Sind Medikamentennebenwirkungen die Ursache für Gewichtsverlust, sollten die auslösenden Medikamente möglichst abgesetzt werden. In einigen Fällen, wie bei Antidiabetika, ist der Gewichtsverlust jedoch sogar erwünscht und trägt zum Therapieerfolg bei.
Unklarer Gewichtsverlust sollte in jedem Alter unbedingt ärztlich abgeklärt werden. Bei Kindern im Wachstum ist schon eine Stagnation des Körpergewichtes suspekt und sollte eine ärztliche Konsultation nach sich ziehen.
Psychische Erkrankungen mit Verweigerung der Nahrungsaufnahme sowie starker Appetitmangel, Übelkeit oder häufiges Erbrechen können zu Untergewicht führen. Besteht durch das Untergewicht eine Mangelernährung oder wird das Gewicht lebensbedrohlich niedrig, kann eine künstliche Ernährung erfolgen. Diese kann enteral, also über eine Magensonde in den Magen erfolgen oder über die Vene verabreicht werden. Die künstliche Ernährung kann bei Lebensgefahr in Ausnahmen auch gegen den Willen der PatientInnen durchgesetzt werden.
Bis zur Ursachenfindung bzw. zur Überbrückung bis zum Therapieerfolg kann dem weiteren Gewichtsverlust hochkalorische Nahrung entgegengesetzt werden. Diese ist in der Regel als Trinknahrung sowie in Brei- und Puddingform in der Apotheke erhältlich. Sie dient der Deckung des Energiebedarfes und sollte nach ärztlicher Anordnung zusätzlich zur normalen Nahrung aufgenommen werden.
Häufige Fragen zu Gewichtsverlust
Gewichtsverlust ist ein Symptom von Erkrankungen des Hormonsystems, Tumoren, Infektionen oder Diabetes. Gewichtsverlust kann auch durch Medikamente ausgelöst werden.
Plötzlicher Gewichtsverlust innerhalb weniger Tage ist weniger auf einen Fettabbau zurückzuführen. Eher ist Wasserverlust im Rahmen von Durchfall oder Erbrechen, mangelnder Flüssigkeitszufuhr oder starkem Schwitzen die Ursache.

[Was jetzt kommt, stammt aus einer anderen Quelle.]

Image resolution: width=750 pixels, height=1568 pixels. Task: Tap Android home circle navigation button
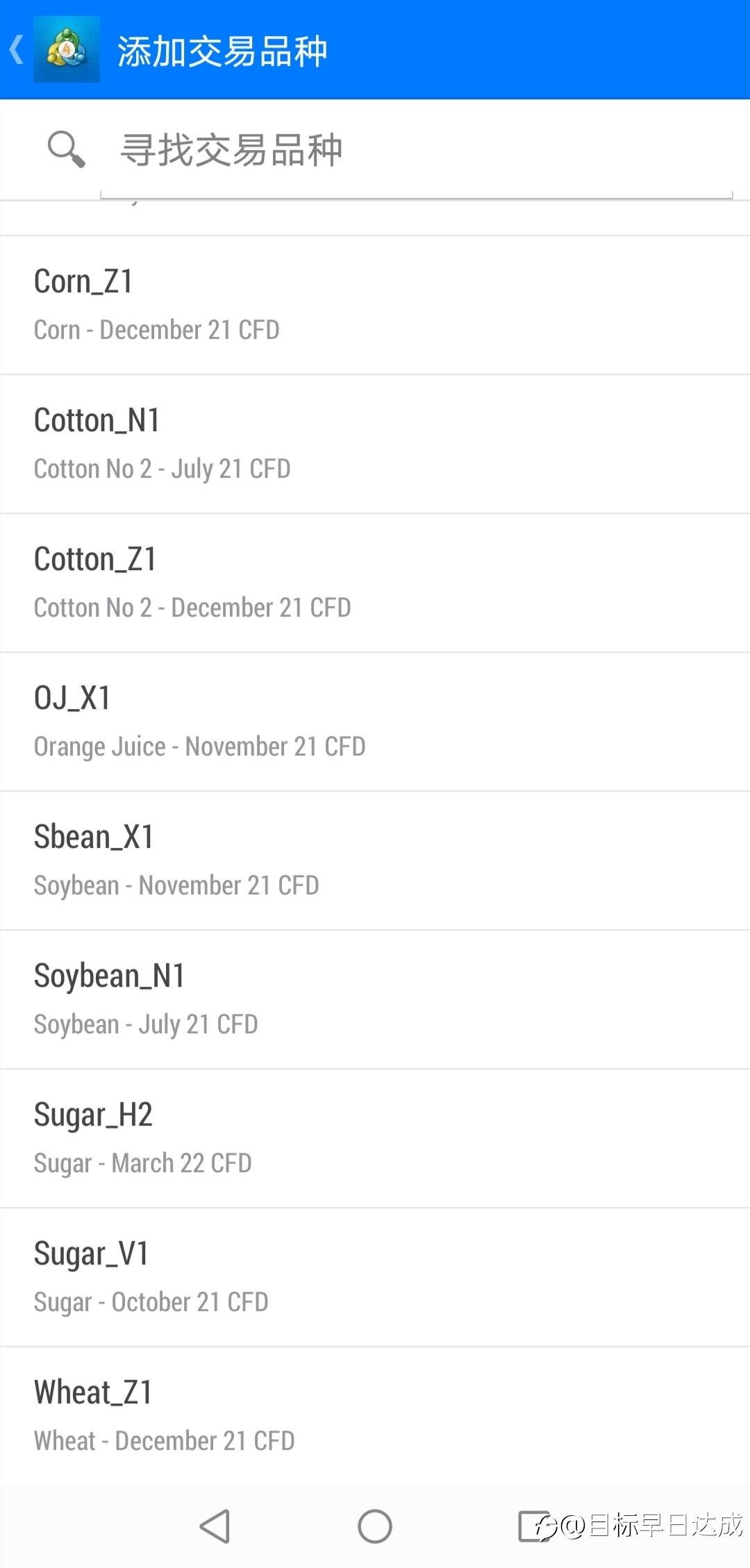(375, 1526)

Eine ungewollte Gewichtsabnahme sollte immer ärztlich abgeklärt werden. MedizinerInnen sehen es als bedenklich an, wenn innerhalb von 6 Monaten mehr als 10 Prozent des Ausgangsgewichtes abgenommen werden.
Bei unklarem Gewichtsverlust trotz normaler Ernährung sowie Appetitverlust und weiteren Symptomen wie Hitzewallungen, Schwitzen oder Fieber sollte ein Arzt oder eine Ärztin aufgesucht werden.
Nimmt ein Mensch weniger Energie mit der Nahrung auf, als er oder sie verbraucht, wird Fett abgebaut. Dieses dient als alternative Energiequelle zur Deckung des Energiebedarfs. Das Körpergewicht reduziert sich auch bei Muskelabbau in Folge von mangelnder Bewegung.
Starker Gewichtsverlust führt zu unzureichender Energieversorgung des Körpers. Im Extremfall können lebenswichtige Funktionen wie Thermoregulation, Verdauung, Atmung oder Herzschlag nicht mehr ausgeführt werden. Allgemein bestehen in der Regel körperliche Schwäche, ein Konzentrations- und Aufmerksamkeitsdefizit sowie erhöhtes Schlafbedürfnis.